Later in the year, Citi warns, multiple COVID-19-related contracts that Palantir won last year will approach their conclusion. If not renewed, this could depress sales and earnings at the tech specialist, and become "headwinds in the second half of 2021 and into 2022," TheFly.com reports.
Now what
That could be a concern if the contracts are not renewed. But just last month, the U.S. Army re-upped with Palantir on a data-analytics contract first awarded in December 2019 that is being used in the fight against COVID-19. While that contract's base portion ran for only one year, it contained options for renewal for as many as three additional years. And in this most recent renewal, the value awarded to Palantir actually increased, to $114 million.

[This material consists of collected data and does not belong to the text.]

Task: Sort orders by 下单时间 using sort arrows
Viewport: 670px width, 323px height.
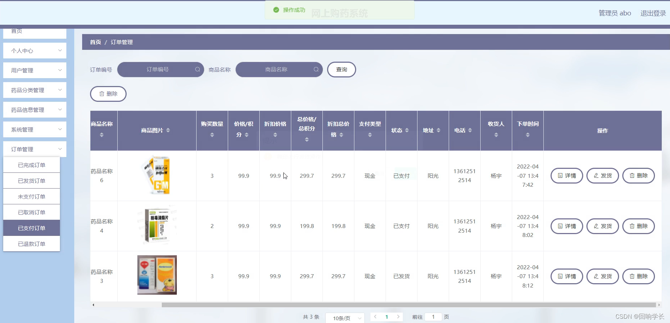Action: coord(528,135)
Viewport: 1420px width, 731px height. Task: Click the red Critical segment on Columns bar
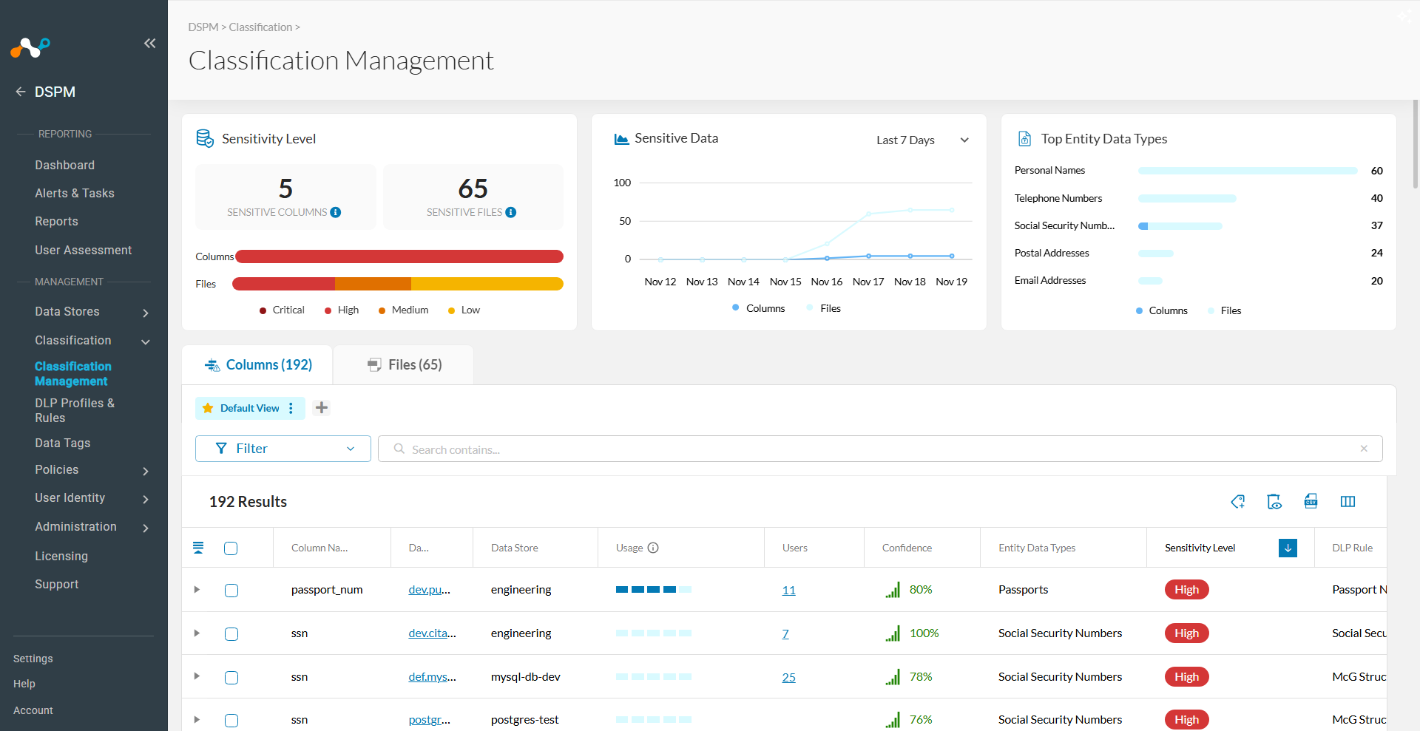[x=296, y=256]
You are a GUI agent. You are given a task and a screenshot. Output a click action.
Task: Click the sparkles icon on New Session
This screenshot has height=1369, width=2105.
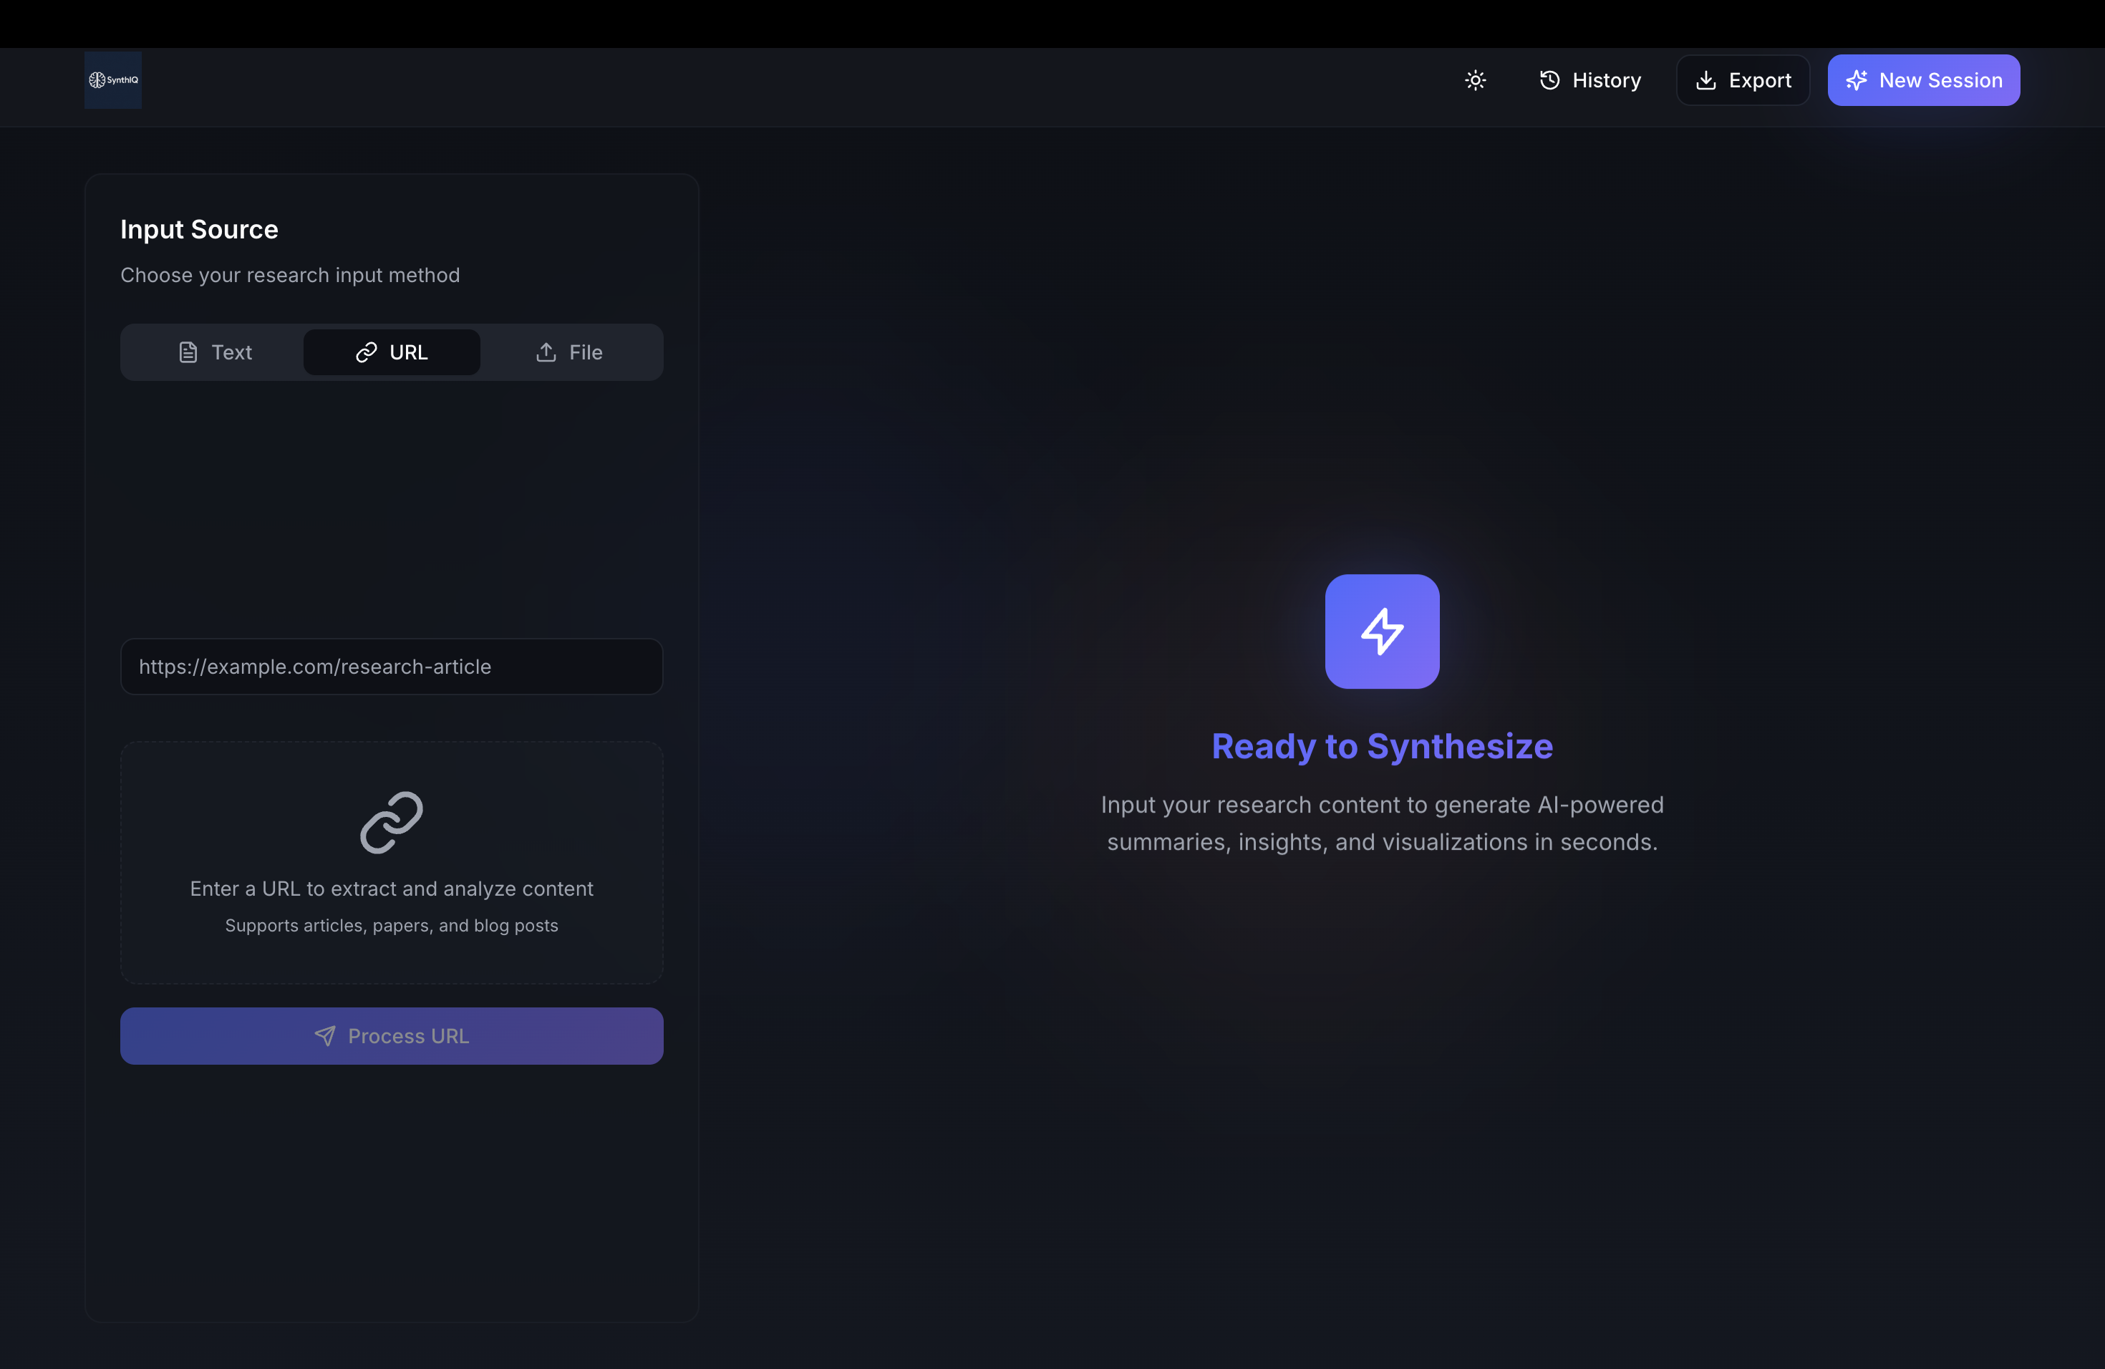click(1856, 80)
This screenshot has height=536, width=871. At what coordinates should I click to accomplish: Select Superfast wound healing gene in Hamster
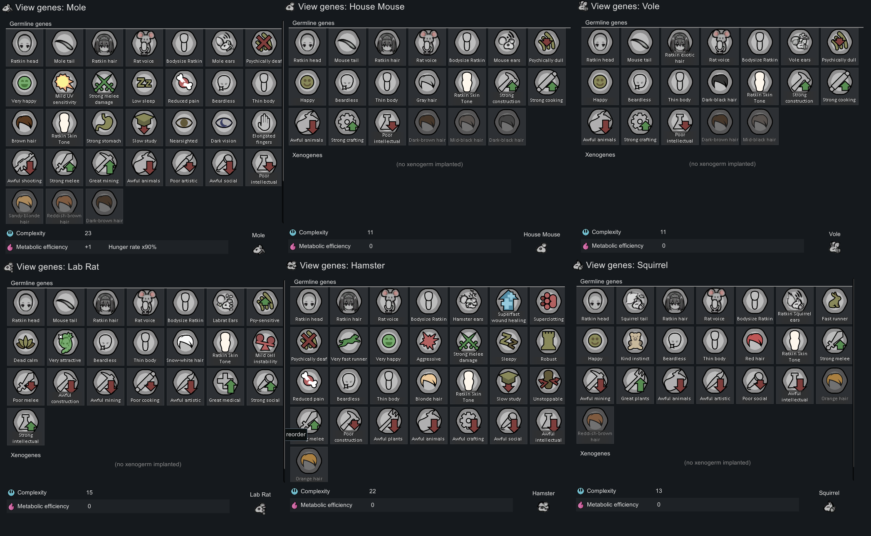point(508,301)
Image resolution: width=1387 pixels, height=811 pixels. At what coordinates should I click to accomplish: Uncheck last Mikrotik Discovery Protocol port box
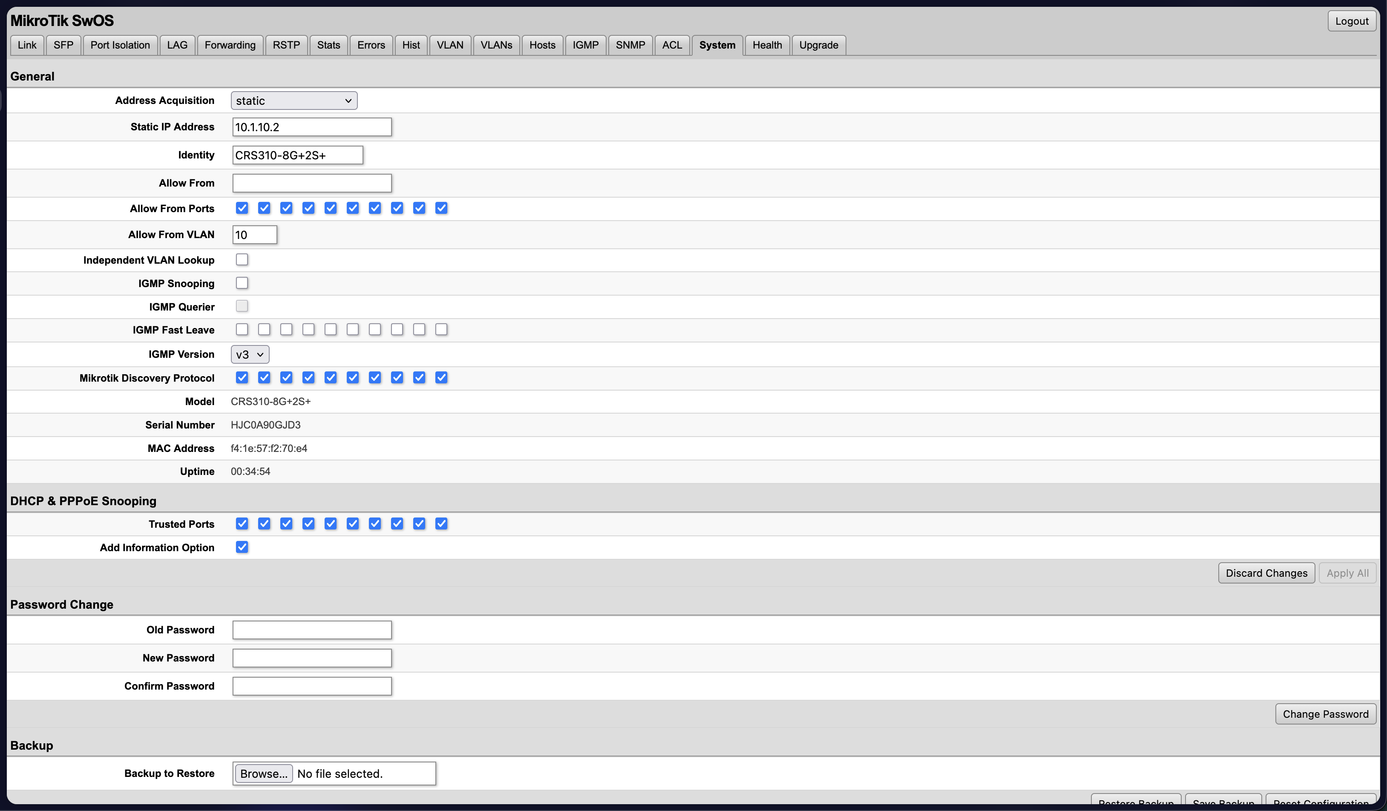(x=441, y=377)
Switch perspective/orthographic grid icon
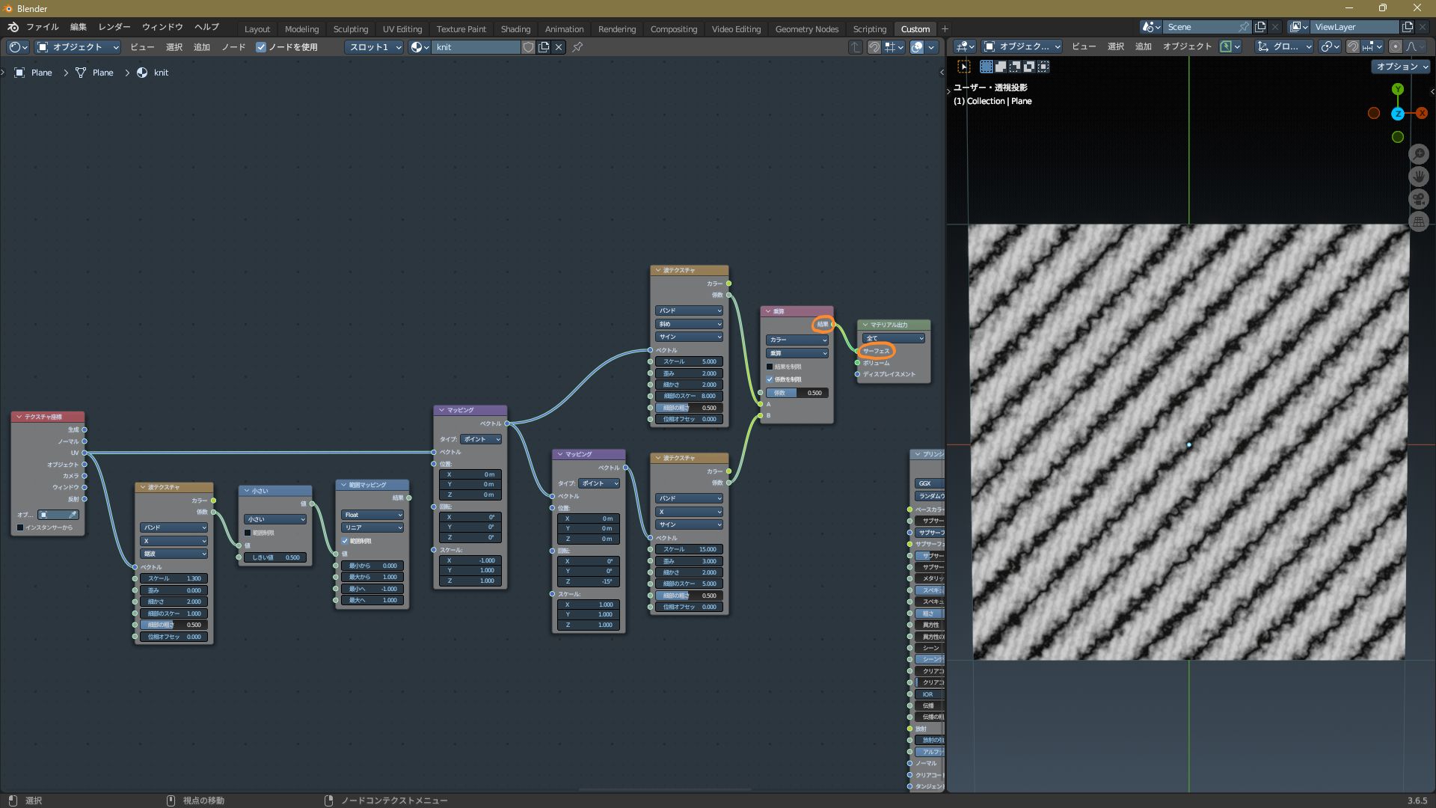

Just two days after that, the United Kingdom signed a $31.5 million, two-year contract with Palantir to provide similar services to the National Health Service. And barely a week later, the company scored a $22.5 million contract with Japan's health service as well.
It sure seems to me that Palantir's business is doing fine, and these health service contracts appear to be at little risk of going away anytime soon.